Gon punches people really hard – as in, exceptionally hard. Not as complex as the other Nen abilities mentioned above, mind, but still distinct enough from the rest of them to illustrate the extraordinary versatility of this mysterious aura.
Nen is not easy to summarize. On one hand, it’s a mysterious form of energy that simply exists in the world of Hunter x Hunter, and can be manipulated into magical power by anyone who is consciously attuned to it. On the other, no two people are attuned to Nen in the same way, making the abilities of Nen users uniquely distinct from one another. The only way for someone to use another person’s Nen ability is to develop their own ability designed to steal it – and even abilities created with this specific intent are radically different to one another.
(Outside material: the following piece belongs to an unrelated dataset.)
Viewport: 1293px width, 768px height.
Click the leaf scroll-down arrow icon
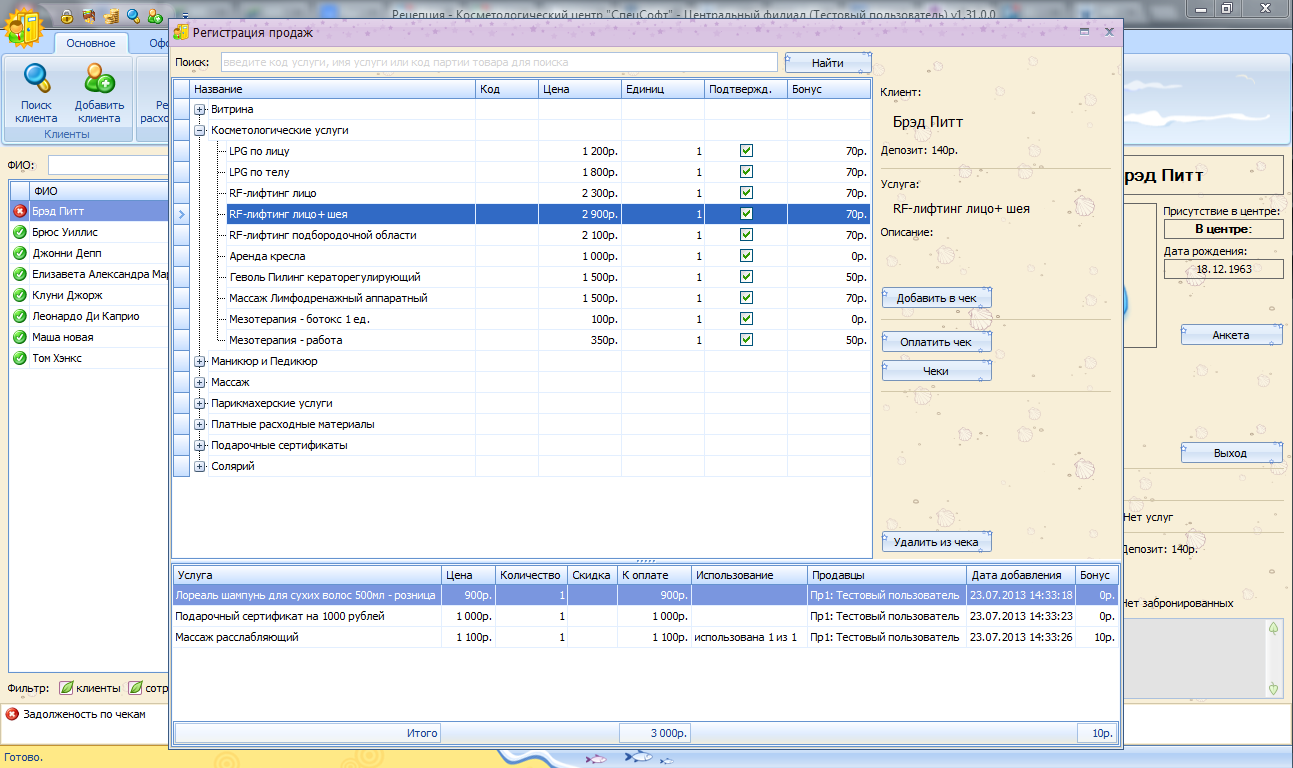(1272, 688)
Chrollo Lucifer, leader of the Phantom Troupe, is able to use Skill Hunter to copy the abilities of others into a book called Bandit’s Secret. If he flips to the page where a certain power has been recorded, he can use it for himself. Meanwhile, Meruem, King of the Chimera Ants, procures abilities simply by devouring Nen users. OP, if you ask me.
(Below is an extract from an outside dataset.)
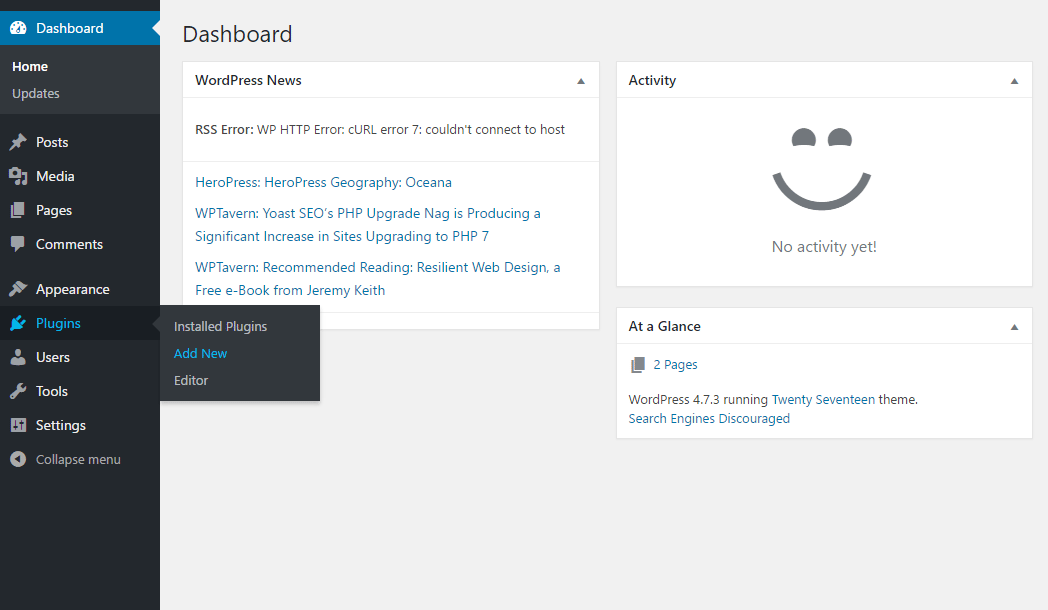Viewport: 1048px width, 610px height.
Task: Select Installed Plugins from flyout menu
Action: point(220,326)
Despite its ostensible ambiguity, Nen is actually really well explained in Hunter x Hunter. Across 148 episodes of the 2011 anime – and even more scenarios in Yoshihiro Togashi’s ongoing manga – its logic never falters. At the same time, it’s not pigeon-holed into a set of boring rules like plenty of other fictional magic systems. What I mean is, it’s easy to understand how and why Nen is used, although the sheer versatility displayed across different users means it never exhausts its inherent intrigue. By the end of Hunter x Hunter, you should understand exactly how certain elements of Nen work, but still be prone to surprise when it comes to witnessing new applications of it. This, in turn, should be comprehensible and within the logic structure of Nen’s own framework.
For those unacquainted with the basics, Nen exists in all lifeforms – it’s essentially the aura of life itself. Nen as a technique is the ability to manipulate Nen as a kind of energy, while anyone capable of doing so is simply known as a Nen user. This type of person is incredibly rare in society due to the simple fact that the vast majority of people have no idea that Nen even exists – although in some cases non-users are capable of sensing it. We actually see this right at the beginning of Hunter x Hunter, where Killua is able to detect Hisoka’s bloodlust despite being completely unaware of Nen’s existence.
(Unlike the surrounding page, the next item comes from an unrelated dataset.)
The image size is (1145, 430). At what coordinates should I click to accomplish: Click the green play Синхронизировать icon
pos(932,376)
To be properly attuned to Nen, however, is so much more than to be able to vaguely sense it. A legitimate Nen user is someone who is intimately familiar with it, to the extent that they can both see and metaphysically feel the auras of others. This is one of the most fascinating aspects of Nen when it comes to things like combat and subterfuge – a powerful user might reduce the amount of aura they are emitting to trick a Nen-sensitive opponent into underestimating them, while stealth missions could call for the use of In, an advanced technique that makes a user’s aura completely imperceptible. It’s not just, “Gon does a big punch” or “Killua has lightning exploding out of his fingertips.” Nen is far more complicated than the vast amount of abilities in other fantasy precisely because of the fact that it’s a fairly simple rulebook for how magic works, while also being so much more than that under the hood. This is best described by explaining that the final rule of comprehension is that Nen, in the most complete sense, knows no bounds, which gives it license to defy all rules before it not in terms of the logic it sets itself, but in terms of its believability. That’s a distinction I’ve never seen any other magic system properly accomplish – it genuinely surprises you, but you’re able to sit back and say, “Yeah, I guess that makes sense.”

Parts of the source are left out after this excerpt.